Вот будничный эпизод из тюремных писем Розы Люксембург, предложившей Кларе Цеткин для газеты сцену из романа Анатоля Франса «Боги жаждут».

«…Что касается перевода, – говорится в письме от 10 марта 1916 года, – то у меня больше трудностей, чем я могла предположить, по воспоминаниям о книге.

Верный своей манере Франс вставил в самую середину сцены перед булочной длинный философский разговор между героями, который уместен в «Глайхайт» и в отдельном отрывке примерно так же, как бревно в глазу. Теперь я в разладе с своей литературной совестью, потому что не знаю, могу ли позволить себе попросту опустить этот разговор или должна из-за него отказаться от всего отрывка. Как твое мнение?» 3

Тюремное письмо об Анатоле Франсе не было случайностью, как не были случайными другие строки тюремной переписки, в которых речь шла о классических свершениях русской, немецкой, французской, английской, итальянской литературы и о новейших явлениях европейской поэзии и прозы, музыки и живописи.

1 июня 1917 года из крепости Вронке Роза Люксембург отправляет письмо Софье Либкнехт. В нем брошено мельком замечание об орхидеях: «…В их легкой грации и фантастических формах есть что-то утонченное и декадентское. Они действуют на меня как изящные, напудренные маркизы рококо. Я восхищаюсь ими, одновременно сопротивляясь своему чувству и испытывая известное беспокойство, ибо моей натуре совершенно чуждо все декадентское и извращенное» (стр. 239).

18 июня 1910 года в письме к сыну Клары Цеткин, Константину, Роза Люксембург завершает один из своих отзывов об Оскаре Уайльде приговором: «…С меня довольно. Я радуюсь уже тому, что опять примусь за такого молодчину, как Стендаль…» (стр. 270).
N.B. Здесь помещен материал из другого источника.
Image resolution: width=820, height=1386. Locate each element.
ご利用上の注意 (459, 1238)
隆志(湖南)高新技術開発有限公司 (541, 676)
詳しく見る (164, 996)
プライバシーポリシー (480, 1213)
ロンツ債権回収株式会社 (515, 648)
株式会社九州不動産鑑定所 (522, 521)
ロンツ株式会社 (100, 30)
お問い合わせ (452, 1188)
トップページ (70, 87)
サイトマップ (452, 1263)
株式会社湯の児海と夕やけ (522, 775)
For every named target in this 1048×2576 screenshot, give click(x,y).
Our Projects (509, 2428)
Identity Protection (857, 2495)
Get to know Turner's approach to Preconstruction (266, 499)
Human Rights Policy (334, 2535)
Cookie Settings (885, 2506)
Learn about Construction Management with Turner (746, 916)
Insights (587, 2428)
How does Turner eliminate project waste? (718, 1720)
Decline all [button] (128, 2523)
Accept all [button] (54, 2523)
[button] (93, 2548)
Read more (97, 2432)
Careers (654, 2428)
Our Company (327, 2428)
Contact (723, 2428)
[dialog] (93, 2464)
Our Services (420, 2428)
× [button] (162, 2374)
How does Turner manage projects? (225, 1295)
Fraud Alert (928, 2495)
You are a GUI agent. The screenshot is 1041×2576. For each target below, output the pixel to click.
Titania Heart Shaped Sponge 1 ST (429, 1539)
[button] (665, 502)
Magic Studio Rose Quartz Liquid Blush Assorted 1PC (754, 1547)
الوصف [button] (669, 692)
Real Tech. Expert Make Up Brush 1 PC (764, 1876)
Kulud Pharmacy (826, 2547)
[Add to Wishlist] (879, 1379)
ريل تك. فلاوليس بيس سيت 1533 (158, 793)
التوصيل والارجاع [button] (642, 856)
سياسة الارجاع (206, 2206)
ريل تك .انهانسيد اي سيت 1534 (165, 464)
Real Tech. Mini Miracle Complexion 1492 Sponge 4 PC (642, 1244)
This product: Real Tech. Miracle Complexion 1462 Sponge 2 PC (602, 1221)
Именно Стендаля – проницательного мыслителя, связанного с традициями Просвещения, художника, на всем облике которого лежал отсвет Великой французской революции, противопоставляет Роза Люксембург современным талантам, у которых за отрицанием не чувствуется утверждения, за безграничной парадоксальностью таятся слабость и пустота. Уайльд и Шоу, Гонкуры и Доде, Арно Гольц и Стефан Георге при всем различии и всей значительности своих дарований все же остаются для Розы Люксембург в пределах обыденной прозы – Стендаль знает поэзию революционной героики.

Роза Люксембург не покоряется мастерскому, совершенному владению формой – коль скоро отсутствует великое и благородное мировоззрение.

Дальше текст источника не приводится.